For example, we can use NLP to create systems like speech recognition, document summarization, machine translation, spam detection, named entity recognition, question answering, autocomplete, predictive typing and so on.
Nowadays, most of us have smartphones that have speech recognition. These smartphones use NLP to understand what is said. Also, many people use laptops which operating system has a built-in speech recognition.

In [1]:
!pip install nltk



# Introduction to the NLTK library for Python
NLTK (Natural Language Toolkit) is a leading platform for building Python programs to work with human language data. It provides easy-to-use interfaces to many corpora and lexical resources. Also, it contains a suite of text processing libraries for classification, tokenization, stemming, tagging, parsing, and semantic reasoning. Best of all, NLTK is a free, open source, community-driven project.
We’ll use this toolkit to show some basics of the natural language processing field. For the examples below, I’ll assume that we have imported the NLTK toolkit.
 We can do this like this: import nltk.

# The Basics of NLP for Text
In this article, we’ll cover the following topics:
1. Sentence Tokenization
2. Word Tokenization
3. Text Lemmatization and Stemming
4. Stop Words
5. Regex
6. Bag-of-Words
7. TF-IDF

# 1. Sentence Tokenization
Sentence tokenization (also called sentence segmentation) is the problem of dividing a string of written language into its component sentences. The idea here looks very simple. In English and some other languages, we can split apart the sentences whenever we see a punctuation mark.
However, even in English, this problem is not trivial due to the use of full stop character for abbreviations. When processing plain text, tables of abbreviations that contain periods can help us to prevent incorrect assignment of sentence boundaries. In many cases, we use libraries to do that job for us, so don’t worry too much for the details for now.

## Example:
Let’s look a piece of text about a famous board game called backgammon.
> Backgammon is one of the oldest known board games. Its history can be traced back nearly 5,000 years to archeological discoveries in the Middle East. It is a two player game where each player has fifteen checkers which move between twenty-four points according to the roll of two dice.

In [2]:
import nltk
text = "Backgammon is one of the oldest known board games. Its history can be traced back nearly 5,000 years to archeological discoveries in the Middle East. It is a two player game where each player has fifteen checkers which move between twenty-four points according to the roll of two dice."
sentences = nltk.sent_tokenize(text)
for sentence in sentences:
    print(sentence)
    print()

Backgammon is one of the oldest known board games.

Its history can be traced back nearly 5,000 years to archeological discoveries in the Middle East.

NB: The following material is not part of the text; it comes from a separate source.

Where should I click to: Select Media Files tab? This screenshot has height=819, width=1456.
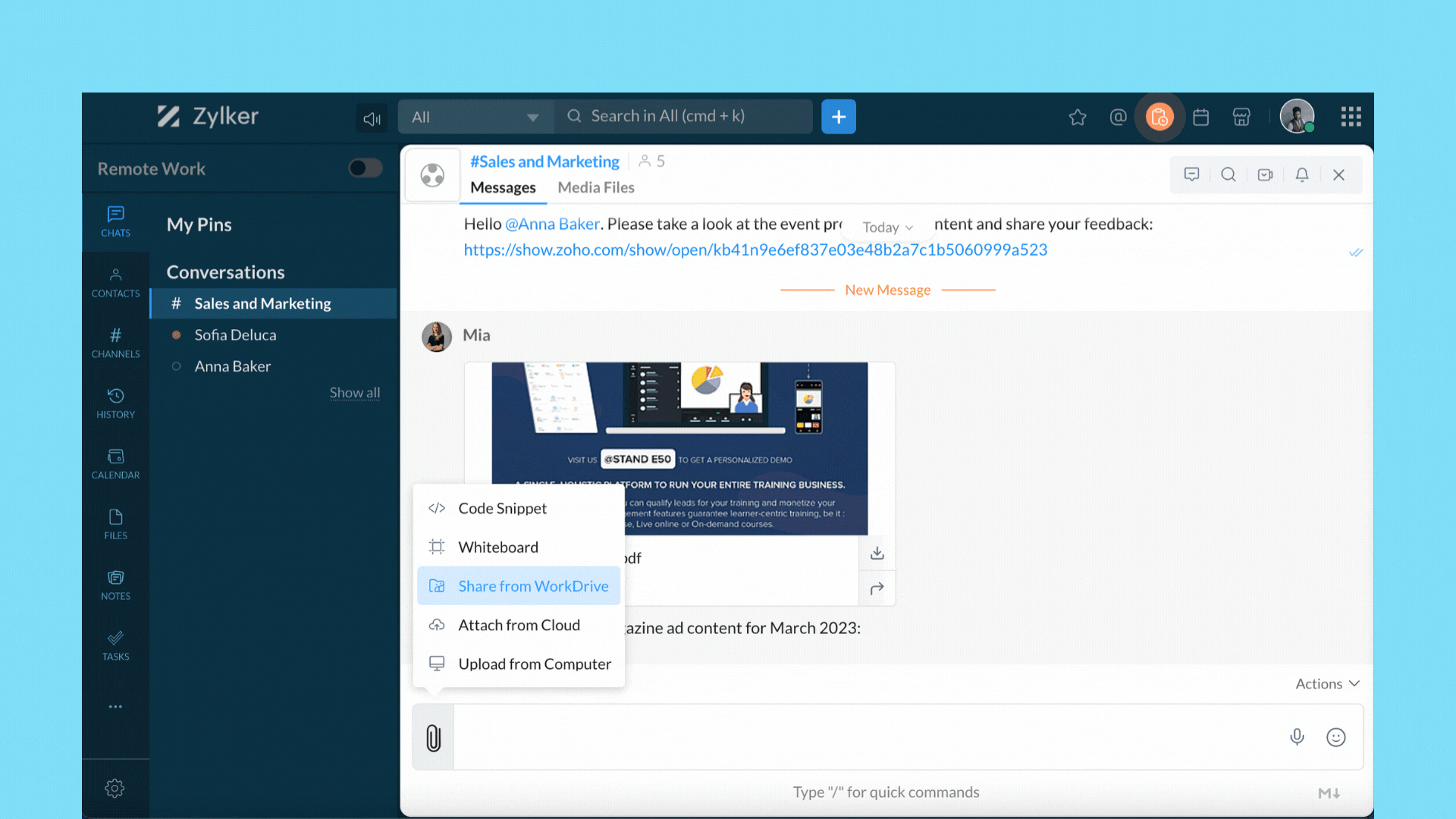(596, 187)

It is a two player game where each player has fifteen checkers which move between twenty-four points according to the roll of two dice.



# 2. Word Tokenization
Word tokenization (also called word segmentation) is the problem of dividing a string of written language into its component words. In English and many other languages using some form of Latin alphabet, space is a good approximation of a word divider.
However, we still can have problems if we only split by space to achieve the wanted results. Some English compound nouns are variably written and sometimes they contain a space. In most cases, we use a library to achieve the wanted results, so again don’t worry too much for the details.
# Example:
Let’s use the sentences from the previous step and see how we can apply word tokenization on them. We can use the nltk.word_tokenize function.

In [3]:
for sentence in sentences:
    words = nltk.word_tokenize(sentence)
    print(words)
    print()

['Backgammon', 'is', 'one', 'of', 'the', 'oldest', 'known', 'board', 'games', '.']

['Its', 'history', 'can', 'be', 'traced', 'back', 'nearly', '5,000', 'years', 'to', 'archeological', 'discoveries', 'in', 'the', 'Middle', 'East', '.']

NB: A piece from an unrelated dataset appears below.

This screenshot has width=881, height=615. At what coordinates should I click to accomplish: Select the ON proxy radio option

['It', 'is', 'a', 'two', 'player', 'game', 'where', 'each', 'player', 'has', 'fifteen', 'checkers', 'which', 'move', 'between', 'twenty-four', 'points', 'according', 'to', 'the', 'roll', 'of', 'two', 'dice', '.']



# Text Lemmatization and Stemming
For grammatical reasons, documents can contain different forms of a word such as drive, drives, driving. Also, sometimes we have related words with a similar meaning, such as nation, national, nationality.
> The goal of both stemming and lemmatization is to reduce inflectional forms and sometimes derivationally related forms of a word to a common base form.

Source: https://nlp.stanford.edu/IR-book/html/htmledition/stemming-and-lemmatization-1.html

# Examples:
* am, are, is => be
* dog, dogs, dog’s, dogs’ => dog
The result of this mapping applied on a text will be something like that:
* the boy’s dogs are different sizes => the boy dog be differ size
Stemming and lemmatization are special cases of normalization. However, they are different from each other.

> Stemming usually refers to a crude heuristic process that chops off the ends of words in the hope of achieving this goal correctly most of the time, and often includes the removal of derivational affixes.
Lemmatization usually refers to doing things properly with the use of a vocabulary and morphological analysis of words, normally aiming to remove inflectional endings only and to return the base or dictionary form of a word, which is known as the lemma.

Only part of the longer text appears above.